Par ailleurs, on sait que les mouvements de capitaux à l'intérieur de la zone Euro on joué un fort effet déstabilisateur, et continuent d'ailleurs d'avoir cet effet (8).
Un économiste allemand, qui conseille pourtant Mme Merkel, Peter Bofinger, a fortement critiqué et la politique salariale de l'Allemagne (9) et l'idée de se reposer sur une « discipline de marché » qui reviendrait à établir une véritable ploutocratie (10). Le problème est que, ici, remplacer la « discipline de marché » par une « discipline des gouvernements » aboutit à un système anti-démocratique dans lequel la décision politique est progressivement enlevée aux parlements nationaux. La constitution d'un pouvoir des institutions européennes qui n'est plus contrôlé par un Parlement conduit à faire de l'Union européenne un Tyran. Et l'on revient, ici aux déclarations que l'on a évoquées au début de cette note et à la haine de la démocratie qui transpire de personnages comme Martin Schultz, Jean-Claude Juncker et autres…

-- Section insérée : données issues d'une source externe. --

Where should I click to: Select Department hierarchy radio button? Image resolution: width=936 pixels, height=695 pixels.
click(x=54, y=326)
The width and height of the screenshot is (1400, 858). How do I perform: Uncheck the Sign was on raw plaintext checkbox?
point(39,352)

Incohérences françaises et italiennes
L'incohérence des dirigeants allemands est donc évidente, y compris dans les voix « dissidente » qui se font entendre. Mais, cette incohérence est largement égalée par le comportement des dirigeants français et italiens qui se refusent à admettre le caractère insoluble de la situation actuelle dans la zone Euro.

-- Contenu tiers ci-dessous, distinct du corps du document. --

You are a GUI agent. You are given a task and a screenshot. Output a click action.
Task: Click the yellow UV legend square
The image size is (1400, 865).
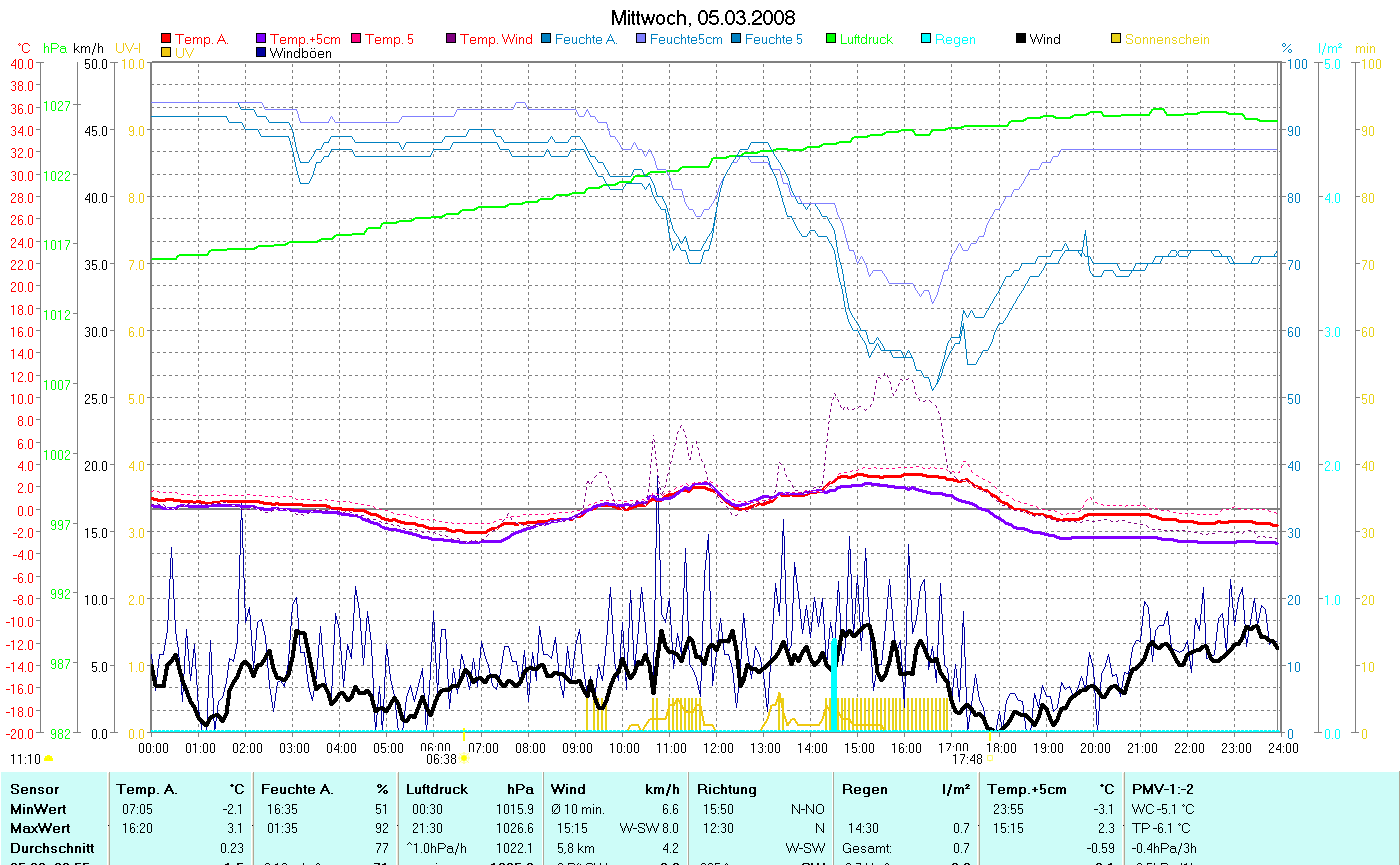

Les dirigeants des autres pays, et en particulier de la France et de l'Italie, qui sont rappelons-le les 2ème et 3ème puissance économique dans la zone Euro ont la responsabilité politique de mettre l'Allemagne au pied du mur et de dire que puisque qu'une voie de réforme n'est pas possible, seule la dissolution de la zone Euro permettrait aux pays de la dite zone de retrouver une santé économique qui est aujourd'hui un impératif non pas seulement d'un point de vue économique mais aussi politique et stratégique. Mais il est évident que ni Matteo Renzi, ni François Hollande, dont la piteuse prestation télévisée confirme qu'il est aujourd'hui dépassé par les événements, ni Manuel — « coup de menton » — Valls n'ont le courage politique et la vision du futur pour prendre une telle décision.

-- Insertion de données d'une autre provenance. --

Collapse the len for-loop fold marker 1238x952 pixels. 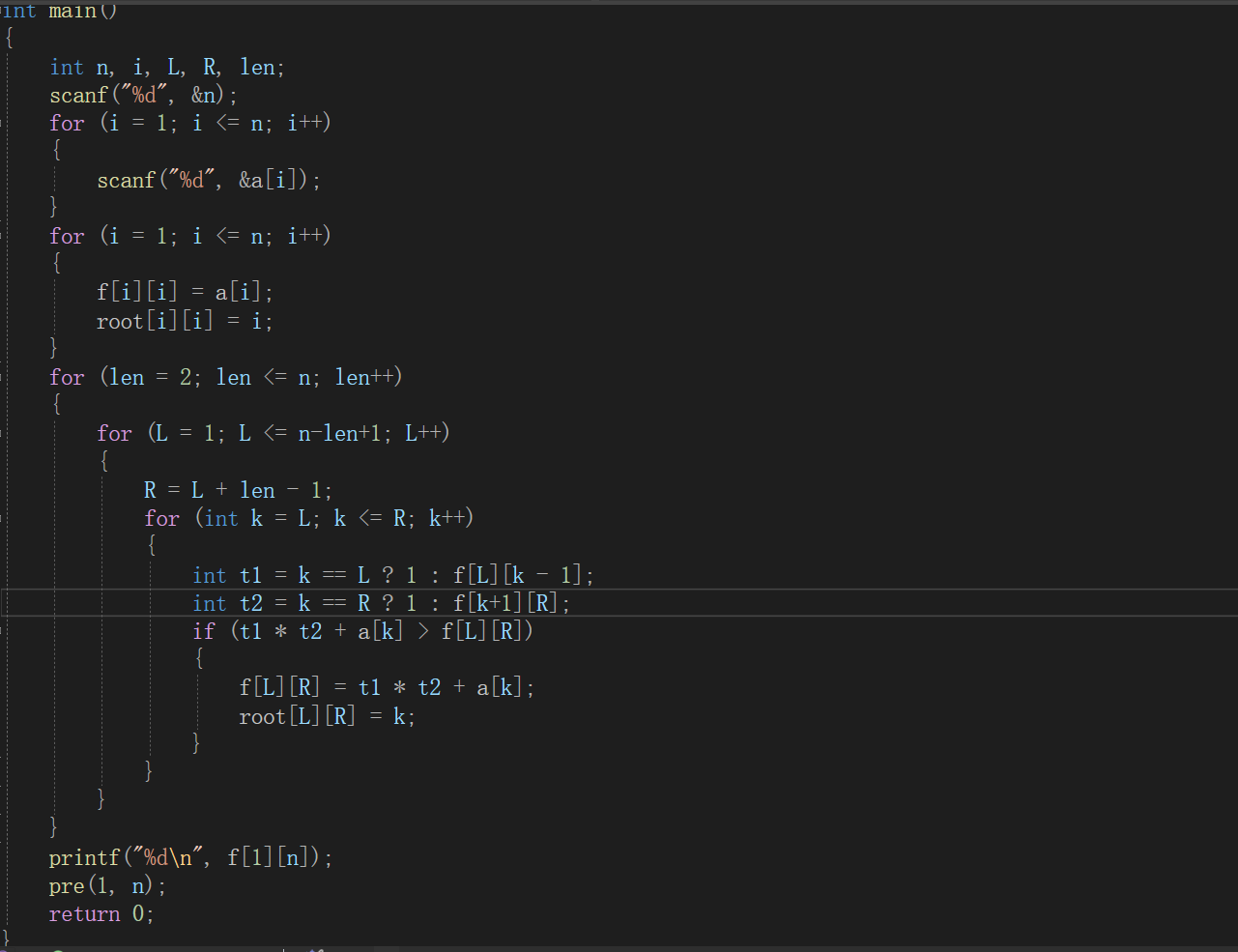(3, 377)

(1) Jakab A., « La neutralisation de la question de la souveraineté. Stratégies de compromis dans l'argumentation constitutionnelle sur le concept de souveraineté pour l'intégration européenne », in Jus Politicum, n°1, p.4, URL: http://www.juspoliticum.com/La-neutralisation-de-la-question,28.html
(2) Barroso J-M., Speech by President Barroso: "Global Europe, from the Atlantic to the Pacific", Speech 14/352, discours prononcé à l'université de Stanford, 1er mai 2014.
(3) AFP cité par le Point, « Grèce, la ‘provocation' de Jean-Claude Juncker », publié le 13/12/2014, http://www.lepoint.fr/monde/juncker-veut-des-visages-familiers-a-athenes-13-12-2014-1889466_24.php
(4) Voir le poste de Coralie Delaume sur le blog l'arène nue, le 14 avril 2016, Avant de devenir maraîcher bio, il propose d'interdire les référendums en Europe, http://l-arene-nue.blogspot.be/2016/04/avant-de-devenir-maraicher-bio-il.html?spref=tw
(5) Barkin N, 'A storm is brewing' — Germans worry about return of euro crisis, Reuters, 14 avril 2016, http://www.reuters.com/article/us-germany-euro-angst-idUSKCN0XB1YY
(6) Stiglitz J., « What's wrong with negative rates », 13 avril 2016, https://www.project-syndicate.org/commentary/negative-rates-flawed-economic-model-by-joseph-e--stiglitz-2016-04
(7) Godin R., Grèce: le retour de la crise?, 13 avril 2016, http://www.latribune.fr/economie/union-europeenne/grece-le-retour-de-la-crise-564062.html
(8) Rebooting Consensus Authors (2015) "Rebooting the Eurozone: Step 1 — Agreeing a Crisis narrative", VoxEU, 20 November.2016
(9) Bofinger, P (2015) "German wage moderation and the EZ Crisis", VoxEU, 30 November 2016.